BRIEF —
Copy task, pictures excluded: set down exactly the lines from the one containing "You are a computer-use" to the end of the data below.

━━━━

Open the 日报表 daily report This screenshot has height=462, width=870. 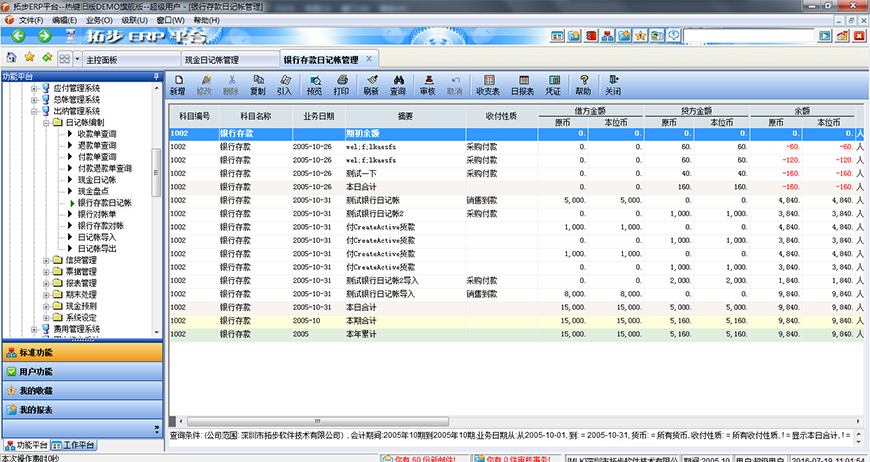coord(522,84)
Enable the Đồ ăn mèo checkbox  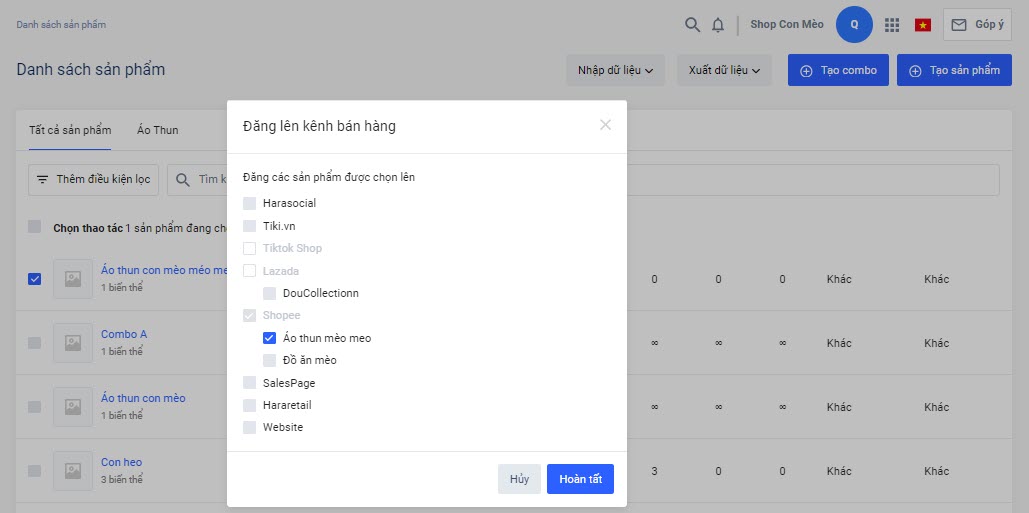[270, 360]
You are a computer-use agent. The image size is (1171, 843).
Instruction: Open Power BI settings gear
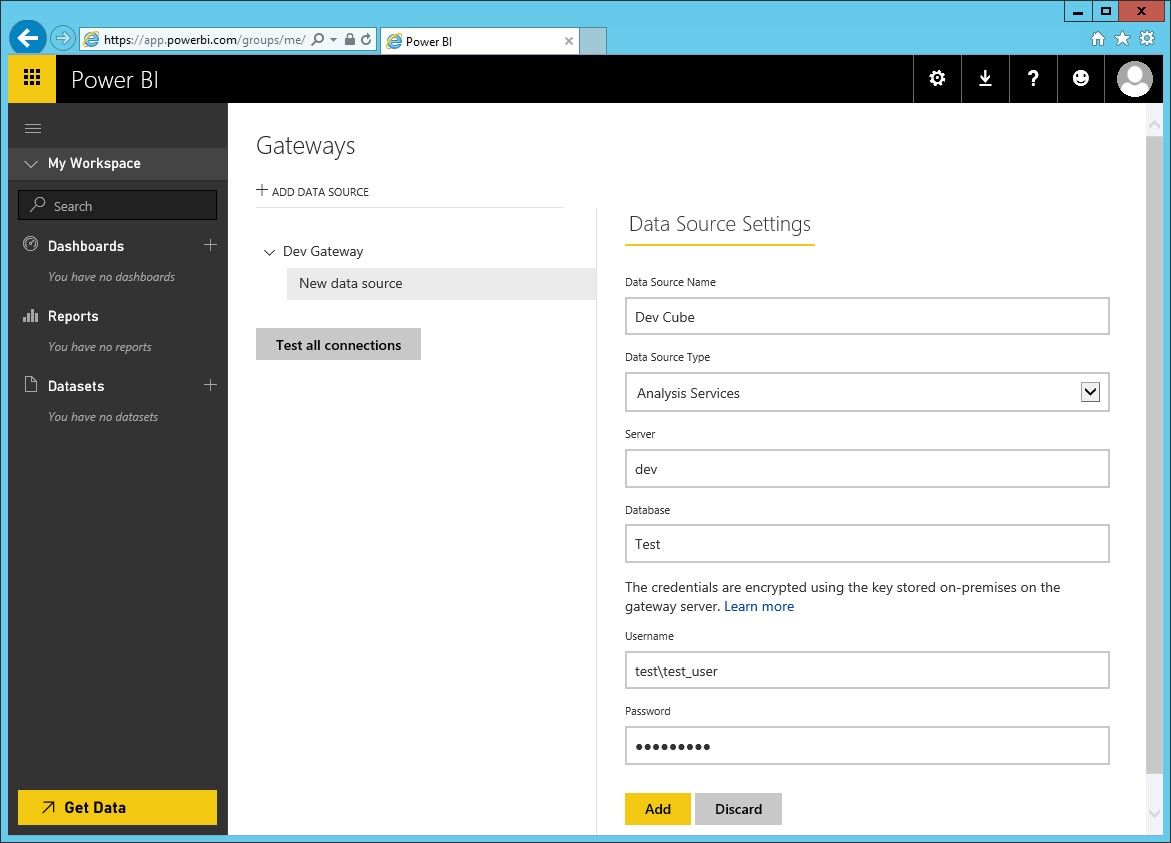tap(937, 78)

━━━━

ANSWER TO THE PROBLEM —
You are a computer-use agent. The image size is (1171, 843).
Instruction: Open Power BI settings gear
tap(937, 78)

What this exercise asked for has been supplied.